1)望むままに、その意志に順応して争わない(味方のふりをする)
2)近臣に近づいて親しみ、近臣の権力を君主と二分させる(派閥を作らせる)
3)近臣に賄賂を贈り、その近臣の情を買収する(内通する)
4)君主の淫乱な楽しみを助長させ、その情欲を募らせる(正常な判断ができなくする)
5)相手の忠臣を厚遇し、持たせる贈り物は少なくする(忠臣への疑いを抱かせる)
6)一部の臣下を懐柔し、外と離間させる(内輪揉めを誘導する)
7)本業を軽視させるようにする(大事なことに集中させない)
8)近臣に自国の利益となることをちらつかせる(大義名分を与える)
9)君主を虚栄・虚名で褒め上げる(さかんに持ち上げる)
10)君主に対し、卑下し謙遜して信用を得る(一蓮托生を装う)
11)臣下に厚遇を約束して手なずける(謀反の準備をする)
12)相手を増長させ油断を誘い討つ(タイミングを見て実行させ実権を奪う)
この十二の方法の中には、若干内容が似ているものもあるが、言わんとすることは、敵でありながら友好を装い、上の者を盛んに持ち上げて油断させて判断力を失わせ、徐々に相手の中に内通者を増やすとともに、疑心暗鬼にさせて対立を煽り力を分断し、有能な者が失脚し無能な者が重用されるようにして、大義名分を与えてやがては謀反を誘導する、ということである。現職の国会議員の中にも、「よそから手なずけられた臣下」のような者がいないだろうか、どうだろうか。彼らに投票することは、ゆくゆくは国を滅ぼすことになるだろう。

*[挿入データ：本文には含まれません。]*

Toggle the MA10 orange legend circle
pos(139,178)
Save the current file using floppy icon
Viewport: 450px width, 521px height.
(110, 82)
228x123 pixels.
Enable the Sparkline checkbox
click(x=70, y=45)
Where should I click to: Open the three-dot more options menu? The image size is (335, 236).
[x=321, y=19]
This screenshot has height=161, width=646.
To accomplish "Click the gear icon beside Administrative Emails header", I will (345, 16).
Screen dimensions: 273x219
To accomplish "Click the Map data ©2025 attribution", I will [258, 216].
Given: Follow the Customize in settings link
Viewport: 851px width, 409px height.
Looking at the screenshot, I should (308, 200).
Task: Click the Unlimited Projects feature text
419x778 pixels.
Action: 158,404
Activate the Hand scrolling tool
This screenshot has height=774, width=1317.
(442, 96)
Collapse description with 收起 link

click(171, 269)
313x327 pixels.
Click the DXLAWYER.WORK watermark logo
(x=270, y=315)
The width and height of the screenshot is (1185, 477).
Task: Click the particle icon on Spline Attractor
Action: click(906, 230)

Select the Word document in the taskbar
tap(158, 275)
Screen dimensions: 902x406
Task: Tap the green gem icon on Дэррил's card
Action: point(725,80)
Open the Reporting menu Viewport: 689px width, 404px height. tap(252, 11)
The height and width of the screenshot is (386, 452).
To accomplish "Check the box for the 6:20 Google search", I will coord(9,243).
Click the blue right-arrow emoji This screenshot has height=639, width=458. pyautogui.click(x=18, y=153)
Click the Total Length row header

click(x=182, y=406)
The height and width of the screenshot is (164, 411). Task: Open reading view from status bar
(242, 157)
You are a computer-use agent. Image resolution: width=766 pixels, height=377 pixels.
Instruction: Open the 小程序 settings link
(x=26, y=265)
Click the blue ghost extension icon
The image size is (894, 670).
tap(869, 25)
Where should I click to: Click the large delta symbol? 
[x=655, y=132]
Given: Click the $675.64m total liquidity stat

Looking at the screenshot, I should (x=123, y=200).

そしてさらに問題なのは、この手の連中は、しばしば会社のような組織の中にも多く存在するということだ。すなわち、会社のためといいながら自分の利益しか考えておらず、己の立身出世を重視するあまりやたらと派閥で固まっては相手方を追い落とそうとし、上にばかり媚びへつらい良い待遇にありつこうとし、また媚びへつらう者を殊更に重用して引き立て、いざとなれば正当化しながら平気で組織への裏切りを行う者——。彼らは、外部から操られているわけではないだろうし、また意図的ではない場合もあるだろう。しかし組織を内側から壊すという点では結果は一緒だ。組織を守ること、それはまずもって組織の一員を装って組織を内側から突き崩す破壊者を退けることだ。